The conference made me think about my relationship with H. At just 4.5 years old, our life has become full of “deals”…promises I ask Hannah to make in exchange for her demands. An extra ten minutes before bed, another biscuit, fizzy pop instead of water. Traded for best behaviour tomorrow, brushing teeth without a fuss, washing hands before dinner. Conditions I impose but without real consequence if they aren’t followed through. I berate her if she tries to renege but as she grows up and gets more confident she pushes it just a little more each time before conforming. Like the retailer / supplier conundrum, Hannah will one day realise my conditionality is fragile…will she want to work together and find a mutually beneficial way forward or will she want to “win”?
“I’ll do you a deal” she says.
“If you let me have five sweets, I will tidy up my toys”
You pay good money to train in the skills she has already developed. Like a graduate of The Gap Partnership she has worked out that I may not concede fully but ill generally trade something. And she is good at negotiating too. She opens extreme, happy to agree at 3 sweets and gleefully telling me “I’d have been happy with two!”. At least the retail buyer waits until you are out the door, laughing as they watch you walk to the car park, calling the boss with the bad news…getting wet in the rain. H beams, clutching her prize and opening her eyes wide so I can really see her delight. Next time I’ll be firmer in my stance…next time.
It will be fascinating to watch how H develops her skills of negotiation and whether my training will be put to shame as she flexes her natural ability to wrap me around her little finger. Maybe one day she will use those skills to take part in the wonderful game of FMCG*…joining one of the big players and working with whatever dynamics will be at play in 2036.
Meanwhile, it will be really interesting to see what happens in “big retail” at this very pivotal time. I am very much in the cheap seats of this world as a tiny supplier but I would like to see “conditionality without conditions” bring benefit to the consumer as well as reasonable, commercially viable returns for all stakeholders. Perhaps this call for a new way of working is the realisation by stakeholders that something needs to change in this current market.
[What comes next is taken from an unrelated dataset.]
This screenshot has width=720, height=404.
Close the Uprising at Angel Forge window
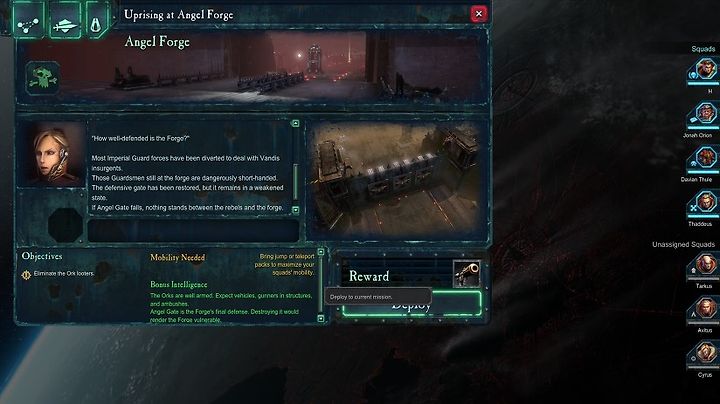click(478, 14)
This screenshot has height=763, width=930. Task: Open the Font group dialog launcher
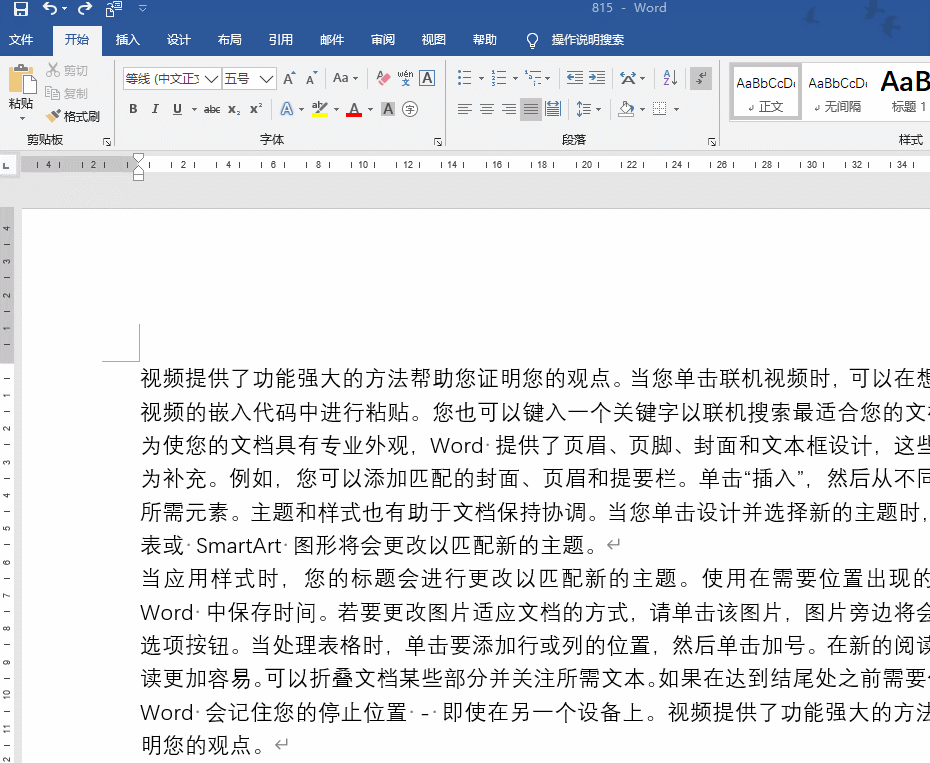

And let’s hope we see how the race goes for at least a few “laps of the track” before the next Reset, Renew or other change slogan signals the start of another retail era…with different rules, tactics, promises… and deals for sweets!
*Notes for those baffled by the acronyms in this blog…
JBP – joint business plan, an agreement between retail buyers and suppliers about what they will do for each other and what targets they are both committing to achieve.
ORD – over-rider discount, a sum paid to the retailer if targets are met.
ROI – return on investment, a measure used by manufacturers who want to ensure that any money they invest to service the retailer will deliver them a reasonable return / profit.
YOY- year on year, a term comparing this year with last year e.g. the targeted growth in sales or profit YOY.
GSCoP – groceries supply code of practise, a government imposed set of rules by which major retailers operate with the objective of ensuring fairness in dealings with suppliers.
FMCG – fast moving consumer goods, a term used for products which are purchased frequently by customers at a reasonably low price. This includes many of the core grocery products sold in supermarkets.